Opening reception: September 8, 6-8pm

Sara Meltzer Gallery is proud to present It's All So Black and White, an exhibition of new sculpture and works on paper by New York-based artist Jason Middlebrook.

With a continued emphasis on the tense relationship between man and nature, Jason Middlebrook's new work finds inspiration in recent historical events and current news. While the title of the exhibition suggests an inflexible understanding of "truth," the tone of the show acknowledges a shift in understanding and an increased awareness of such sobering topics as war, waste and natural disaster.

Middlebrook draws from the rich and endless supply of media imagery. Specifically, The New York Times provides his works on paper with images from front-page stories such as Hurricane Katrina, the war in Iraq, the tsunami in Indonesia and the crisis in the Middle East. This is a world in which man is disoriented and surrounded by the disarray of disastrous circumstances. In keeping with his continued interest in the environment, landfills play a primary role, exposing nature as overgrown and out of control. Weeds are the opportunists, exerting a regenerative power where the landscape has been scarred. The site of a bomb explosion or a natural calamity becomes a place where humans flock to witness the destruction and to engage with the debris that bears memory or serves as evidence of lives lost. From these horrific scenes the media spectacle is born.

For his sculptures, Middlebrook visits local dumps to find source material amidst the refuse that not only reveals a previous purpose and functionality, but also reflects on man's relentless consumerism. Employing the ancient decorative art of mosaic, he uses the "double direct" technique - covering objects first with a fiberglass shell before applying a layer of glass tile and grout. In decorating debris, Middlebrook collapses function, context and memory, imbuing discarded objects with new meaning, new form and a newfound strength to withstand the effects of time.
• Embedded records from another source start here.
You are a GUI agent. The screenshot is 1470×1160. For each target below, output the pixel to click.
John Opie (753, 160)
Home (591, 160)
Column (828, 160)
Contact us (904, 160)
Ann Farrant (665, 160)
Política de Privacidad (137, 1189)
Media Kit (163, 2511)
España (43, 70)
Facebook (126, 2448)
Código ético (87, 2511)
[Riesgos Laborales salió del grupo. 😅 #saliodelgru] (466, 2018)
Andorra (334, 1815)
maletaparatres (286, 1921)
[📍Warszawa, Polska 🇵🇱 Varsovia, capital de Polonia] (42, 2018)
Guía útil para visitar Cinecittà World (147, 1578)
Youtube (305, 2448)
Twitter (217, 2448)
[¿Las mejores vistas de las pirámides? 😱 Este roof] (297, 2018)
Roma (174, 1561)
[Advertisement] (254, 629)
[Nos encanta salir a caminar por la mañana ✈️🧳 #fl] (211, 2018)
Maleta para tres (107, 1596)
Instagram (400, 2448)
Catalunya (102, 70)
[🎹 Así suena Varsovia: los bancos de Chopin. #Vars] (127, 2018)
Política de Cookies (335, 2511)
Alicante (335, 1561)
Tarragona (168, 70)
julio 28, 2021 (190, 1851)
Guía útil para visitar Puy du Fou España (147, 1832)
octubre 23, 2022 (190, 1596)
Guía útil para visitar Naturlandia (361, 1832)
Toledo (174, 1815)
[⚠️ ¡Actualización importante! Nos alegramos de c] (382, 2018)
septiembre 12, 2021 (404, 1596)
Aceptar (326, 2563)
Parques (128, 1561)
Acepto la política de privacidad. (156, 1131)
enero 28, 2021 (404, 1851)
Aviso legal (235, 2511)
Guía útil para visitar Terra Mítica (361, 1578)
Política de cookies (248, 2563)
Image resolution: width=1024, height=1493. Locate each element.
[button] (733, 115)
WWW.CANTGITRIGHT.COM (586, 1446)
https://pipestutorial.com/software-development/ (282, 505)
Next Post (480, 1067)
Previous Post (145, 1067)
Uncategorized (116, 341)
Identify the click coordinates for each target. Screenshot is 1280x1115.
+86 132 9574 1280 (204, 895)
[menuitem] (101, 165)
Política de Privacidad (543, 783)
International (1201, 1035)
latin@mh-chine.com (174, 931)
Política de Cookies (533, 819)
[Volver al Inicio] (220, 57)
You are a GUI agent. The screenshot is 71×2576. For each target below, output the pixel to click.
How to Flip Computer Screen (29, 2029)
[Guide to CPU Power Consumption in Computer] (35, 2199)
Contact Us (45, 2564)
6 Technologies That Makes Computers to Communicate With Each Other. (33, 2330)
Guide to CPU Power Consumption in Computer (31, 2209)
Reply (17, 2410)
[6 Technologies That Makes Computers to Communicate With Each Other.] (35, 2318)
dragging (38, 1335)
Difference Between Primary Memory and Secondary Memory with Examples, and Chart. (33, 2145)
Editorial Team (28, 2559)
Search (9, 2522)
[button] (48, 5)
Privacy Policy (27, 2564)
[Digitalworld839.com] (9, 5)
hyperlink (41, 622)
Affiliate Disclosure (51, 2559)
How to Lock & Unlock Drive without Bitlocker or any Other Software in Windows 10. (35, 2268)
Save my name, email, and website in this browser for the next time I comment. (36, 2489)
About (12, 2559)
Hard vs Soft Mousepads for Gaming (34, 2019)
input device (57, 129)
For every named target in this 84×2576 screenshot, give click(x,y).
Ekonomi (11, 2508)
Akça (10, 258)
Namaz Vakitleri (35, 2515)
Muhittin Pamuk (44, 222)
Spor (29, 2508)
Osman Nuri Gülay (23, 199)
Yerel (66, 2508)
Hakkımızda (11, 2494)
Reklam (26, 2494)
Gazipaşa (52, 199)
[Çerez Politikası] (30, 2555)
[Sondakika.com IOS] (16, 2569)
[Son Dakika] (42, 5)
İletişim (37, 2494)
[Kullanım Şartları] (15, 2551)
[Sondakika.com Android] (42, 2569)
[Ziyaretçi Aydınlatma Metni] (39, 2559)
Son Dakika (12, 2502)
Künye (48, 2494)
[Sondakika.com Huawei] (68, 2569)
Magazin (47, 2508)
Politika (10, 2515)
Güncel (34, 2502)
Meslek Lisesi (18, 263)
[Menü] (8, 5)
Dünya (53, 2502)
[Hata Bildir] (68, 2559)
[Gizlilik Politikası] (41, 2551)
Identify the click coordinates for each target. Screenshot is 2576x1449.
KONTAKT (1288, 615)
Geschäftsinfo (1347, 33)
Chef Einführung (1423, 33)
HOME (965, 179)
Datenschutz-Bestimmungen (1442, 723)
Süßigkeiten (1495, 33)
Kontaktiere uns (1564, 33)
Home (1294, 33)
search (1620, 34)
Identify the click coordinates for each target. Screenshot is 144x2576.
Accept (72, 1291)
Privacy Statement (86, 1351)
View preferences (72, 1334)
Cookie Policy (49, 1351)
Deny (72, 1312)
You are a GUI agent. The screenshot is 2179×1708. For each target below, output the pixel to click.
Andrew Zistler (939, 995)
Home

Jason Middlebrook lives and works in Hudson, New York. He has exhibited at many institutions worldwide, including the Aldrich Museum of Contemporary Art, Ridgefield, Connecticut; the Aspen Art Museum, Aspen, Colorado; Centro Arte Contemporanea, Sienna, Italy; Wellcome Trust, London, England; the Santa Monica Museum of Art, Santa Monica, California; the Addison Gallery of American Art, Andover, Massachusetts; and in New York at the Center for Curatorial Studies at Bard College, the New Museum of Contemporary Art, the Public Art Fund, the Whitney Museum of American Art and Wave Hill.